Malgré ses hautes et précieuses qualités, celui qui en était doué était alors occupé de la partie des travaux de sa profession qui avait le plus de rapport avec les fonctions d’écrivain public, avec autant d’abnégation de lui-même que si la nature, en lui accordant des dons aussi rares, n’y avait pas joint la dose ordinaire d’amour-propre. Un observateur critique aurait pu cependant voir, ou du moins penser voir, à travers l’humilité forcée de son maintien, certains airs de triomphe qu’on pouvait attribuer à une autre cause qu’à la prise de Québec. L’habitude très recommandable d’économiser les moindres minutes était la cause de l’activité extraordinaire qu’il déployait dans l’exercice d’une profession si humble, comparée aux efforts récens de son esprit.

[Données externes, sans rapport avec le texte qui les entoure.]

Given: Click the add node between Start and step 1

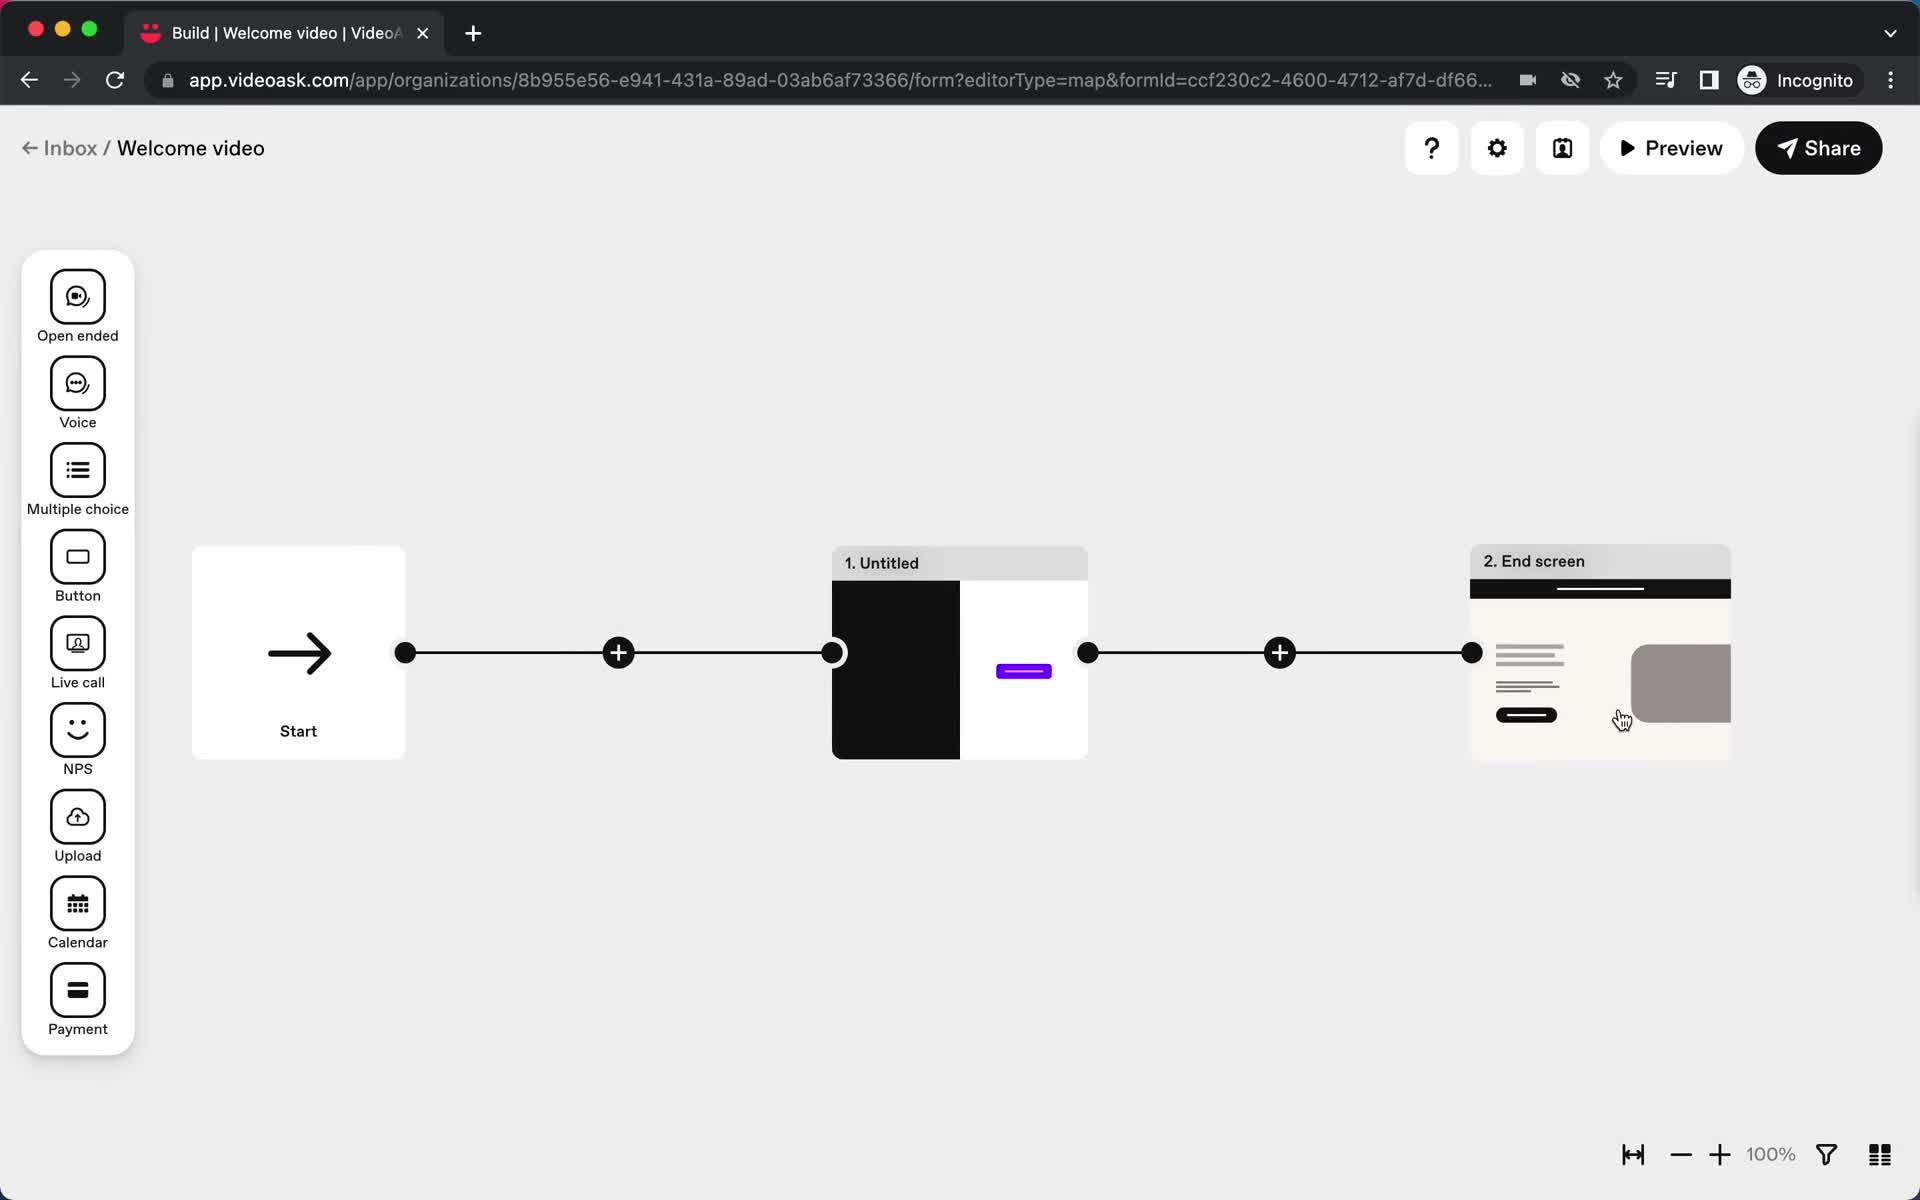Looking at the screenshot, I should pyautogui.click(x=618, y=653).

Laissant ce favori de la fortune et de la nature, nous allons passer à un individu tout-à-fait différent et à un autre quartier de la ville. Le lieu dans lequel nous allons maintenant transporter le lecteur n’était ni plus ni moins que la boutique d’un tailleur qui ne dédaignait pas d’entrer dans les plus minces détails de sa profession et d’être lui-même son unique ouvrier. L’humble édifice s’élevait à peu de distance de la mer, à l’extrémité de la ville, et dans une situation telle, que le propriétaire pouvait contempler toute la beauté du bassin intérieur, et même, par un passage ouvert à l’eau entre les îles, la surface, aussi paisible qu’un lac, du havre d’entrée. Un quai petit et peu fréquenté était devant sa porte, tandis qu’un certain air de négligence et l’absence de tout fracas prouvaient assez que ce quartier lui-même n’était pas le siège direct de la prospérité commerciale si vantée de Newport.

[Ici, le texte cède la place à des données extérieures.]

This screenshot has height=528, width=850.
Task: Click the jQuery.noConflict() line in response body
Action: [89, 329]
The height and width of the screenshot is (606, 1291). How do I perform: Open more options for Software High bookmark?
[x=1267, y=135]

L’après-dinée était comme une matinée du printemps, car la brise, qui de temps en temps ridait la surface du bassin, avait cette douceur particulière qui caractérise si souvent l’automne en Amérique. Le digne ouvrier travaillait à son ouvrage, assis sur son établi près d’une fenêtre ouverte, et bien plus satisfait de lui-même que beaucoup de gens que la fortune a placés sous des rideaux de velours et d’or. Du côté extérieur de la petite boutique, un paysan, de grande taille, gauche de manières, mais vigoureux et bien bâti, était à se balancer, l’épaule appuyée sur un des côtés de la boutique ; comme si ses jambes trouvaient la tâche de soutenir sa lourde masse trop forte pour ne pas avoir besoin de support. Il semblait attendre le vêtement auquel travaillait l’autre, et dont il se proposait d’orner les grâces de sa personne dans une paroisse voisine le prochain jour du sabbat.

Pour abréger les instans, et peut-être pour satisfaire une violente démangeaison de parler à laquelle celui qui maniait l’aiguille était quelquefois sujet, il se passa bien peu de minutes sans qu’il se dît un mot de part ou d’autre. Comme leur conversation avait un rapport direct avec le principal sujet de notre roman, nous nous permettrons d’en rapporter les parties qui nous semblent les plus propres à servir à l’exposition de ce qui doit suivre. Le lecteur voudra bien faire attention que celui qui travaillait était un vieillard approchant du déclin de la vie, et dont l’extérieur annonçait que, soit que la fortune lui eût toujours été contraire, soit qu’elle lui eût retiré ses faveurs, il ne parvenait à écarter la pauvreté de sa demeure qu’à l’aide d’un grand travail et d’une extrême frugalité ; et que sa pratique était un jeune homme dont l’âge et l’apparence pouvaient faire présumer que l’acquisition d’un habillement complet était pour lui un grand événement qui faisait époque dans sa vie.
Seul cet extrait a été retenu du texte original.